Um relógio-despertador, que mexe no metabolismo,
no biológico











            Na manhã de domingo, uma música leve acordou o homem com um som diferente no seu relógio-despertador. Influenciado pelo horário de verão, como se diz. Tal qual peça imposta na temporada. Um breve estribilho, assim como um pedaço das Quatro Estações de Vivaldi. Mas o engraçado é que, quando a musiquinha toca, o homem desperta mesmo que esteja desmaiado num sono profundo. Ninguém sabe direito se o segredo está na música ou no jeito como o relógio a toca. Os sons se repetem várias vezes, até com insistência. As mesmas notas. Porém, dando a impressão de que a melodia se modifica à medida que o homem fica mais acordado. Não irrita, não desgasta, não cansa e nem provoca. Apenas desperta. Mas, desperta para valer. Depois que o homem ouve a música não tem mais jeito de dormir. O relógio acorda a pessoa sem agredir, sem querer impor seu próprio horário. A musiquinha está lá, cumprindo a sua obrigação, no horário que o homem marcou. Para chegar a esse ponto de eficiência o relógio precisa, naturalmente, três dias de ajuste. Não parou um minuto. Na hora exata, nem antes nem depois, ele soltou a engrenagem da pequena orquestra invisível feita de pingos de sons, exatamente para levantar quem não pode mais ficar dormindo.
            Fico olhando para esse relógio com mecanismo de cordas, supostamente simples que quebra o silêncio da manhã com mansa discrição e, ao mesmo tempo, com suprema pontualidade. A primeira tendência é não levar o relógio a sério. Dormir. Continuar dormindo. Puxar a trava. Mas, o mostrador é sincero: está na hora. A sinceridade do relógio comove, ela é parte de seu trabalho silencioso preparando o momento do despertar: Olhe, cara, você pediu que eu o acordasse às sete da matina. Aqui estou, no meu ofício. Ouça como toco a musiquinha. Viro para o outro lado. O relógio não desiste. Ele repete o estribilho. Com a mesma paciência, a mesma certeza da primeira vez. O relógio tem absoluta certeza do que está fazendo. O relógio não engana. O relógio conhece as coisas. Ele viu passar o último bêbado, o mendigo, o tático móvel em ronda, a mulher estropiada pedindo uns trocos na rodoviária, o taxista ouvindo o rádio companheiro da madrugada: ele vê passar as pessoas que caminham nas trevas ou sob as luzes artificiais da noite.

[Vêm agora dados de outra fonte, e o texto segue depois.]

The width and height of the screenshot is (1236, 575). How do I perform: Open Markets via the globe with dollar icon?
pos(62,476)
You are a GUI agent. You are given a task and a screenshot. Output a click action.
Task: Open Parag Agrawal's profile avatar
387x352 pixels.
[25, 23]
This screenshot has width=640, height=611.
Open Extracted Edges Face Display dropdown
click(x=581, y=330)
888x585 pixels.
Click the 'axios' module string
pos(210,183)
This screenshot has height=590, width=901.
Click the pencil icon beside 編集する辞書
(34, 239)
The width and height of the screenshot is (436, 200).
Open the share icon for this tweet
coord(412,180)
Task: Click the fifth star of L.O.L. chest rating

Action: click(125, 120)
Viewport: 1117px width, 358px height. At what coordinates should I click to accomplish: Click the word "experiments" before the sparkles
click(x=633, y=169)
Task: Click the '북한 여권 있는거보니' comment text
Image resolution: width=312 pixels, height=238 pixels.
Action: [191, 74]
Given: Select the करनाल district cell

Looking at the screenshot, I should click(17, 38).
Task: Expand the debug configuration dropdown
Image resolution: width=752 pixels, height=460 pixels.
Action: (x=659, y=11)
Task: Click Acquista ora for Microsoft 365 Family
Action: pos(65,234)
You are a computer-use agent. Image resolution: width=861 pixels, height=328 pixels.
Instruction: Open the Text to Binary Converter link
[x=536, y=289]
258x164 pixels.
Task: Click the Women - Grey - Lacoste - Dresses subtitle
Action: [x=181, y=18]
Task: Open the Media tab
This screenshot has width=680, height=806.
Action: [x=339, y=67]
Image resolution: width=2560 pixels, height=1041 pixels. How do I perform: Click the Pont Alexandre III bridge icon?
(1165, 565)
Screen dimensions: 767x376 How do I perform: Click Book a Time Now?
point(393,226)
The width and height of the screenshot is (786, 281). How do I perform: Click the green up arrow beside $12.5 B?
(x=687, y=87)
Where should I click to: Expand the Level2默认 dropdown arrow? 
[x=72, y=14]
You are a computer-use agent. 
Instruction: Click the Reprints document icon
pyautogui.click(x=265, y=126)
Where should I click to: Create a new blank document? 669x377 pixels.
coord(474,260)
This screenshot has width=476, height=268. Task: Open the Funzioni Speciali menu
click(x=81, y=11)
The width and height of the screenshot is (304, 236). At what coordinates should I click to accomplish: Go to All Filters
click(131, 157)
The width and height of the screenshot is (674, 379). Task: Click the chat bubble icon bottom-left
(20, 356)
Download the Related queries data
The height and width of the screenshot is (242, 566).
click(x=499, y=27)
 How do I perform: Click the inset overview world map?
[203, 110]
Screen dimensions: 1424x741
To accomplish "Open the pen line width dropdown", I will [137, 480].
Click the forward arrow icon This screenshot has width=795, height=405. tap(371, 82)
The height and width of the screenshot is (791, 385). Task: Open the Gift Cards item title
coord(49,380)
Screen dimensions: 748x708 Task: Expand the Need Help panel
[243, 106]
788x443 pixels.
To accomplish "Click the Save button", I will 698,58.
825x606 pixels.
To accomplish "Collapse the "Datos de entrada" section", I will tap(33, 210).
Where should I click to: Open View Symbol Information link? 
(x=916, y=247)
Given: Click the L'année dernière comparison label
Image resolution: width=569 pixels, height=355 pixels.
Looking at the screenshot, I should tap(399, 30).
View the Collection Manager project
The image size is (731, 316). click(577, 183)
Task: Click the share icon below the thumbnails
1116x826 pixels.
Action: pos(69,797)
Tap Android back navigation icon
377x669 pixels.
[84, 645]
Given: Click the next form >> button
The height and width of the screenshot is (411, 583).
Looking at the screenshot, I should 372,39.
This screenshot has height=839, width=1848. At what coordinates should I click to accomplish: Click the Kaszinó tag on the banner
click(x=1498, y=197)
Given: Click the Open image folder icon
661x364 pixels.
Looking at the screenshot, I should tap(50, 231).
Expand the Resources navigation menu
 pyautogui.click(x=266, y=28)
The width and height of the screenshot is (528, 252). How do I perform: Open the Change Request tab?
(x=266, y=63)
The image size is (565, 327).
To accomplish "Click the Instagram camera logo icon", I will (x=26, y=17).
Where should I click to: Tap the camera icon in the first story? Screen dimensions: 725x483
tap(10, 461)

            O relógio vê tudo. Vive cada segundo. Não desperdiça o tempo. Ele conhece as coisas. Ele conhece as pessoas. O relógio sabe o quanto envelhecemos de ontem para hoje. O relógio velou nosso sono. O relógio ficou atento ao nosso lado o tempo todo, enquanto dormíamos. E agora toca sua musiquinha. Todos temos um relógio dentro de nós. Um relógio-despertador, que mexe no metabolismo, no biológico. Por comodismo, por incômodo, por preguiça, por desprezo, por falta de confiança, porque não queremos nada com nada, para não nos aborrecer, para não abrir os olhos – muitas vezes travamos o relógio. Cortamos a musiquinha pela metade. Fingimos não ouvir. Desligamos. Isso quando não retiramos o relógio de circulação, encerrando-o num velho móvel sem utilidade.
            Cada um tem um relógio-despertador dentro de si. Sem violência, na maior paz, sem atropelo, na hora exata, até com delicadeza, o relógio nos desperta. A mensagem do relógio: a paciente mensagem da não-violência. A paciente mensagem de que temos pouco tempo - cada vez menos tempo. A paciente mensagem de que não se pode virar para o lado, fingir-se de surdo, indiferente. A paciente mensagem da persistência. O despertador dentro de cada um. Quem não ouve mais a musiquinha - está morto e não sabe.